3. I noticed that in order to mechanically back up the fictional positioning of your fallen paladin (which in my opinion implies much more than just being a traitor)... you had to house rule the character, now I find this a much more satisfying answer than "fictional positioning" (Since in essence you are just playing a paladin who can do whatever he wants and is not beholden to the archetype)... wouldn't this be just as viable in 3.x if you wanted to keep encounter balance equal? Just house rule a rebuild of the character or give them a number of feats equal to a fighter.

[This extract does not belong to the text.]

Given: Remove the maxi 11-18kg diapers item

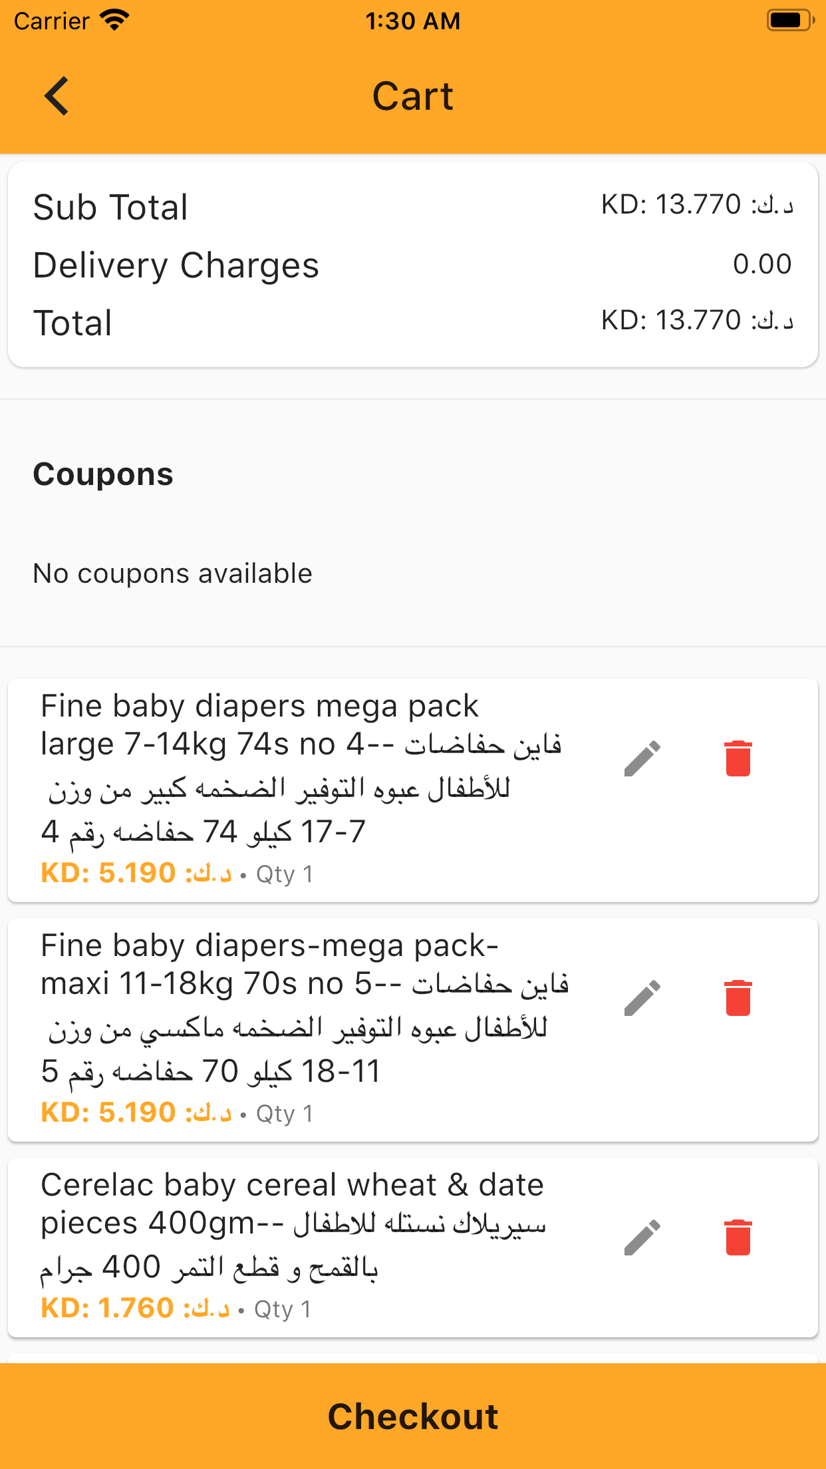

The reason why we went with the (obviously extended) retraining route into a rebuild was because the character did much more than just fall. He went from being a demon-exorcising/slaying crusader to a living avatar for a demon prince. It required pretty severe mechanical measures. Rebuilding characters mid-game has never been foreign to any of my games (regardless of edition). Not even 3.x (the most malleable system for character creation) allows changes that don't perturb the encounter budgeting (eg outright adding of a template changes the CR of a character until they've earned the XP to warrant the level-adjustment).
If you don't want to rebuild as a Blackguard (or Themes, PP, ED) or retrain with smaller components, I think you can pull a more mundane version of the "fall" off in several ways:
1) Divine sponsorship can just come from an opposing deity, more in line with the character's methods and behavior regime, with the fictional positioning representing that change. It could be subtle (such as refluffing the manifestation of the God's voice when invoking a Divine keyword power that buffs Diplomacy) or in your face (an actual agent of the deity arrives as ambassador). Given that Radiant isn't "Holy", it mutes the moral implications of its invocation such that evil deities, and their proxies, can, and do, invoke it the same as their good counterparts.

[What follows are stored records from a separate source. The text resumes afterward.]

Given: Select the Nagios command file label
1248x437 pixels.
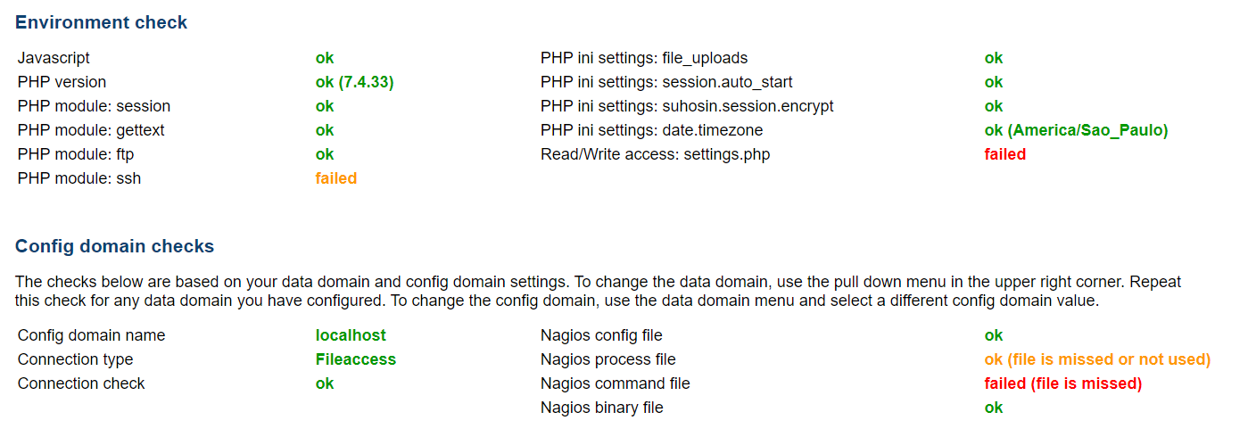Looking at the screenshot, I should click(x=615, y=383).
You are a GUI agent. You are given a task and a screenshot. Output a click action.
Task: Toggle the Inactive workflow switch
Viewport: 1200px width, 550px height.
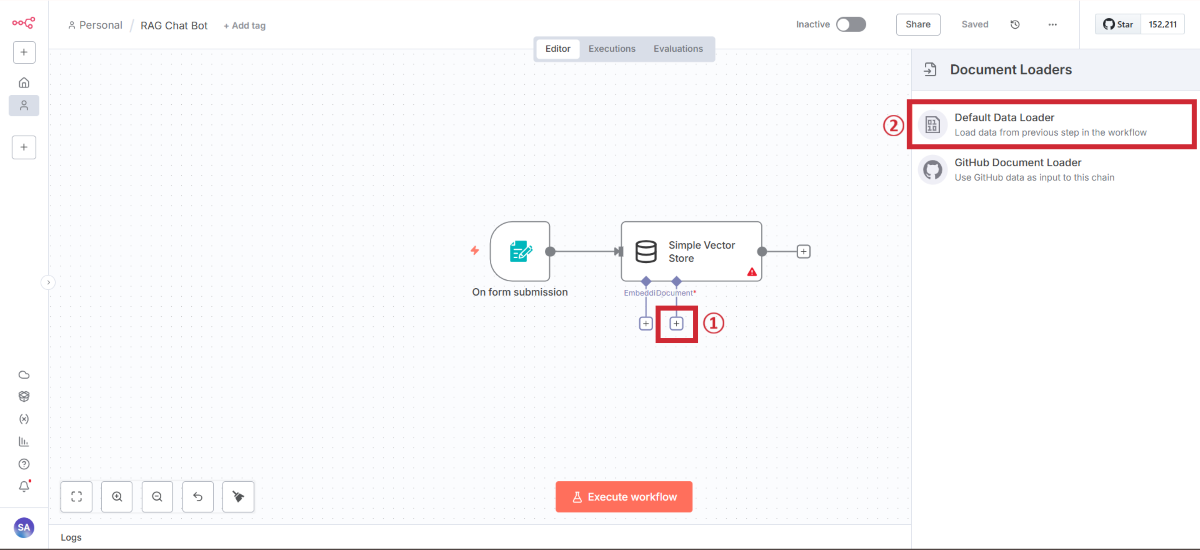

2) If you want a more dramatic thematic change, you can agree upon some keyword changes in various powers (such as Radiant to Necrotic, Cold, or Psychic).
3) You can leverage the Disease/Condition Track mechanics. Stage 1 can be something relatively mundane such as loss of a Healing Surge and that being narrated as feeling distance from your God. Stage 2 might be keyword changes to powers. Stage 3 might make things permanent. Instead of an Endurance check, you could go with a Religion check. When permanent, it may require some form of atonement quest as a Ritual component and some form of Ritual with a Skill Challenge (such as Remove Affliction or the Exorcism - can't think of the name right now - ritual).
4) You can leverage the open descriptor magic item rules. You can have Alternate Advancements (such as Divine Boons) that basically work as a template which would endow the thematic and mechanical components.
As far as the question of "can't you just temporarily turn a 3.x Paladin into a Fighter or rebuild as a Blackguard?" You certainly can ignore alignment with 3.x with respect to Paladin ethos. This is precisely the route that we went when a player in one of my old 3.x games willfully initiated a fall as a Paladin in order to become a Blackguard. However, in total, you've still got a considerable amount of work to do to fully detach embedded alignment from the supernatural mechanics of the system, primarily the impact of prolific Divinations on play (hello Paladin!), but also the Abjurations, Evocations, and the Conjuration rules.
With the Paladin class, in the end, we changed At-Will Detect Evil to be a (Su) scaling bonus to Sense Motive following the progression of the Ranger's 1st Favored Enemy (supernatural insight into the nature of people/beings). Then Smite Evil lost the "Evil" part, just becoming "Smite." Aura of Good got changed to something that I can't remember. Some other changes. Basically I all but rewrote the class using bits and bobs from various Prestige Classes.